Idaho governor eyes more day cares to solve worker shortage
In this Sept. 13, 2021, file photo, Idaho Gov. Brad Little speaks as President Joe Biden visits to the National Interagency Fire Center in Boise, Idaho. Gov. Little says he wants to use federal coronavirus relief money to increase daycare capacity to help alleviate the state's worker shortage. The Republican governor in a speech Tuesday, Oct. 12, 2021, about the future of work said expanding daycare could help get more workers back in the workforce. (AP Photo/Evan Vucci, File)
By KEITH RIDLER
BOISE — Idaho Gov. Brad Little said Tuesday he wants to use federal coronavirus relief money to increase day care capacity to help alleviate the state’s worker shortage.
The Republican governor, in a speech about the future of work that was followed by several questions, said expanding day care could help get more workers back in the workforce.
Idaho’s current unemployment rate of 2.9% puts the state back at pre-pandemic levels last seen in early 2020, a span that includes a period of double-digit unemployment as COVID-19 spread and jobs evaporated. But now, many employers can’t find enough workers.
“We know part of that is parents who are staying home,” Little said. “We think we can take some onetime money and build some (day care) capacity.”

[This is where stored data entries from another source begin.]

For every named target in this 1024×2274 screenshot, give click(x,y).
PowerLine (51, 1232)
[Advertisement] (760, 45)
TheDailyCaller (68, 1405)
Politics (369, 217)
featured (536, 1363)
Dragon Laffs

Nationally, the U.S. Department of Labor said last week that the unemployment rate last month dropped from 5.2% to 4.8%. Officials said 194,000 people found work, a tepid number and evidence that the pandemic remained a problem, with many companies struggling to fill millions of open jobs.
Idaho has had problems with the highly contagious delta variant, with the state currently on crisis standards of care due to so many unvaccinated patients filling hospitals. Crisis care standards mean that scarce resources such as ICU beds will be allotted to the patients most likely to survive.
Idaho is one of the least vaccinated U.S. states. Little, who has been vaccinated, has consistently asked residents get vaccinated too, among other things, help the state's economy improve.
The council that held Tuesday's event is an independent office of the governor created by former Gov. C.L. “Butch” Otter in 2017 to find statewide strategies to help businesses succeed. Lack of workers was a primary topic among the day's speakers.
“It’s a common hymn that I hear from everybody in the workforce,” said Little, noting that he’s had a series of roundtables around the state with business leaders. “We see this all over.”
Little didn’t offer any numbers on his plan. The Idaho Department of Health and Welfare has requested $100 million in its 2022 budget for existing child care providers. The money to expand day care capacity would come from Idaho's share of the $1.9 trillion COVID-19 rescue package signed into law by President Joe Biden in March.
Little’s spokeswoman, Marissa Morrison, said details about the plan will be revealed when the governor gives his state of the state speech to lawmakers in early January.
“Nationwide, statistics show that the pandemic had a huge effect on women in the workforce, and families are a priority for the governor,” she said.
Specifically, Little said he'd like to get the state's workforce participation rate higher. The rate is comprised of those 16 years and older working or looking for work. Little noted Idaho's rate in 1998 was over 71%, but it's now dropped to 62.5%, according to the Idaho Department of Labor.
“If we want to get the participation rate up, (day care) is something we're going have to address,” he said.
It's not clear how lawmakers will receive an initiative to increase day care capacity. House Republicans earlier this year killed a federal $6 million early childhood learning grant. Republican Rep. Charlie Shepherd argued against using the money made available by the Trump administration because he was against anything that made "it easier or more convenient for mothers to come out of the home and let others raise their child."
He later apologized for the comment but declined to change his vote, and an attempt to get another vote on the legislation failed.